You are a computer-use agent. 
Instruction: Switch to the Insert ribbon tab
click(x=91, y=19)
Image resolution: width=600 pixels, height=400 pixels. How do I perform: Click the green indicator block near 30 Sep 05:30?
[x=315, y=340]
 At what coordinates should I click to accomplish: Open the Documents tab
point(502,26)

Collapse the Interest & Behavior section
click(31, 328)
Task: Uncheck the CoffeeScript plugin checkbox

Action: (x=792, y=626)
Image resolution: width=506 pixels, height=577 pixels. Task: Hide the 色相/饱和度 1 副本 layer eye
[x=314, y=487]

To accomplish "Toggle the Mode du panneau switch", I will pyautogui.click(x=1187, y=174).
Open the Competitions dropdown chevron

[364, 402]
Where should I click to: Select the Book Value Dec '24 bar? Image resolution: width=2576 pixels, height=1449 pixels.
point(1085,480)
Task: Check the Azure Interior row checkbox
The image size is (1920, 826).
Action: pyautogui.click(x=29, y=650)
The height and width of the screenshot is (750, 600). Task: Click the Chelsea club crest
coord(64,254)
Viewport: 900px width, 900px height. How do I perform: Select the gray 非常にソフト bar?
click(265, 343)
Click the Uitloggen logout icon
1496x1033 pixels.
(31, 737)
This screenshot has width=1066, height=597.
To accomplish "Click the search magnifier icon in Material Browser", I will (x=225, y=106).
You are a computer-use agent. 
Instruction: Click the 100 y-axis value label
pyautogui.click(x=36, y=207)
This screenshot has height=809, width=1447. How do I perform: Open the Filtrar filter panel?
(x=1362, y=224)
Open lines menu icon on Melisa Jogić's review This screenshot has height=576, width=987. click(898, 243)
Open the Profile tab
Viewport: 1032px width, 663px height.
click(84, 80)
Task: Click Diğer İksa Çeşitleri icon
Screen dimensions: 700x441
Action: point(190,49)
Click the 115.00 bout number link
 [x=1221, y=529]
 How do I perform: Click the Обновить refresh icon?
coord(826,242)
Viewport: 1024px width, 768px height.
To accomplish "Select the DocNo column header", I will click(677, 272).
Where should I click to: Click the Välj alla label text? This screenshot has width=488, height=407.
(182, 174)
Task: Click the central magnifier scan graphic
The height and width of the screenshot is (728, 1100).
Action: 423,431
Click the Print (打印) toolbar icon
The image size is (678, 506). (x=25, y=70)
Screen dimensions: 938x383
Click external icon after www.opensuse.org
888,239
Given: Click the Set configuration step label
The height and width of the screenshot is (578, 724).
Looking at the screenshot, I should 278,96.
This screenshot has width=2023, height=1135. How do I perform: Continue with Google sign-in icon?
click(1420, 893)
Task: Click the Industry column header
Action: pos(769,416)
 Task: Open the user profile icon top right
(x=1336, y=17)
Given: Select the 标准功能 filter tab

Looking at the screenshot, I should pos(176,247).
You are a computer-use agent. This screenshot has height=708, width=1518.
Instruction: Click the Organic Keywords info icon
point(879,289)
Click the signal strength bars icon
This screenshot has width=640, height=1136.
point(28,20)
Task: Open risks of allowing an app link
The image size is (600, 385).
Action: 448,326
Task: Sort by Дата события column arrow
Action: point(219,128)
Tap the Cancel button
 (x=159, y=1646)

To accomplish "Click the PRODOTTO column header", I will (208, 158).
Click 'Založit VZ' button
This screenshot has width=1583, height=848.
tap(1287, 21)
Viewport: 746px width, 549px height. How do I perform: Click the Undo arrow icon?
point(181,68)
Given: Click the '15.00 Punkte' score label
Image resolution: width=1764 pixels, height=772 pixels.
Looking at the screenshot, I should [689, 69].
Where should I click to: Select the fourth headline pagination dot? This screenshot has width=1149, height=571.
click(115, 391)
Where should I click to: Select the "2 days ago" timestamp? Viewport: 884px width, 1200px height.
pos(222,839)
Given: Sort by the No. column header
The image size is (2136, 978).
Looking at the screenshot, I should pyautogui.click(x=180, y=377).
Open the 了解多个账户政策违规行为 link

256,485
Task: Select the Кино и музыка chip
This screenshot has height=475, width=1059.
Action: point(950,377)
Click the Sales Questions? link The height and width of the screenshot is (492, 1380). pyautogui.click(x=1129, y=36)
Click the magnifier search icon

──────

Every line above should be printed again exactly as it stands.

» **Solution to the problem**:
You are a computer-use agent. 
Instruction: Switch to the Insert ribbon tab
click(x=91, y=19)
Image resolution: width=600 pixels, height=400 pixels. How do I perform: Click the green indicator block near 30 Sep 05:30?
[x=315, y=340]
 At what coordinates should I click to accomplish: Open the Documents tab
point(502,26)

Collapse the Interest & Behavior section
click(31, 328)
Task: Uncheck the CoffeeScript plugin checkbox

Action: (x=792, y=626)
Image resolution: width=506 pixels, height=577 pixels. Task: Hide the 色相/饱和度 1 副本 layer eye
[x=314, y=487]

To accomplish "Toggle the Mode du panneau switch", I will pyautogui.click(x=1187, y=174).
Open the Competitions dropdown chevron

[364, 402]
Where should I click to: Select the Book Value Dec '24 bar? Image resolution: width=2576 pixels, height=1449 pixels.
point(1085,480)
Task: Check the Azure Interior row checkbox
The image size is (1920, 826).
Action: pyautogui.click(x=29, y=650)
The height and width of the screenshot is (750, 600). Task: Click the Chelsea club crest
coord(64,254)
Viewport: 900px width, 900px height. How do I perform: Select the gray 非常にソフト bar?
click(265, 343)
Click the Uitloggen logout icon
1496x1033 pixels.
(31, 737)
This screenshot has width=1066, height=597.
To accomplish "Click the search magnifier icon in Material Browser", I will (x=225, y=106).
You are a computer-use agent. 
Instruction: Click the 100 y-axis value label
pyautogui.click(x=36, y=207)
This screenshot has height=809, width=1447. How do I perform: Open the Filtrar filter panel?
(x=1362, y=224)
Open lines menu icon on Melisa Jogić's review This screenshot has height=576, width=987. click(898, 243)
Open the Profile tab
Viewport: 1032px width, 663px height.
click(84, 80)
Task: Click Diğer İksa Çeşitleri icon
Screen dimensions: 700x441
Action: point(190,49)
Click the 115.00 bout number link
 [x=1221, y=529]
 How do I perform: Click the Обновить refresh icon?
coord(826,242)
Viewport: 1024px width, 768px height.
To accomplish "Select the DocNo column header", I will click(677, 272).
Where should I click to: Click the Välj alla label text? This screenshot has width=488, height=407.
(182, 174)
Task: Click the central magnifier scan graphic
The height and width of the screenshot is (728, 1100).
Action: 423,431
Click the Print (打印) toolbar icon
The image size is (678, 506). (x=25, y=70)
Screen dimensions: 938x383
Click external icon after www.opensuse.org
888,239
Given: Click the Set configuration step label
The height and width of the screenshot is (578, 724).
Looking at the screenshot, I should 278,96.
This screenshot has width=2023, height=1135. How do I perform: Continue with Google sign-in icon?
click(1420, 893)
Task: Click the Industry column header
Action: pos(769,416)
 Task: Open the user profile icon top right
(x=1336, y=17)
Given: Select the 标准功能 filter tab

Looking at the screenshot, I should pos(176,247).
You are a computer-use agent. This screenshot has height=708, width=1518.
Instruction: Click the Organic Keywords info icon
point(879,289)
Click the signal strength bars icon
This screenshot has width=640, height=1136.
point(28,20)
Task: Open risks of allowing an app link
The image size is (600, 385).
Action: 448,326
Task: Sort by Дата события column arrow
Action: point(219,128)
Tap the Cancel button
 (x=159, y=1646)

To accomplish "Click the PRODOTTO column header", I will (208, 158).
Click 'Založit VZ' button
This screenshot has width=1583, height=848.
tap(1287, 21)
Viewport: 746px width, 549px height. How do I perform: Click the Undo arrow icon?
point(181,68)
Given: Click the '15.00 Punkte' score label
Image resolution: width=1764 pixels, height=772 pixels.
Looking at the screenshot, I should [689, 69].
Where should I click to: Select the fourth headline pagination dot? This screenshot has width=1149, height=571.
click(115, 391)
Where should I click to: Select the "2 days ago" timestamp? Viewport: 884px width, 1200px height.
pos(222,839)
Given: Sort by the No. column header
The image size is (2136, 978).
Looking at the screenshot, I should pyautogui.click(x=180, y=377).
Open the 了解多个账户政策违规行为 link

256,485
Task: Select the Кино и музыка chip
This screenshot has height=475, width=1059.
Action: point(950,377)
Click the Sales Questions? link The height and width of the screenshot is (492, 1380). pyautogui.click(x=1129, y=36)
Click the magnifier search icon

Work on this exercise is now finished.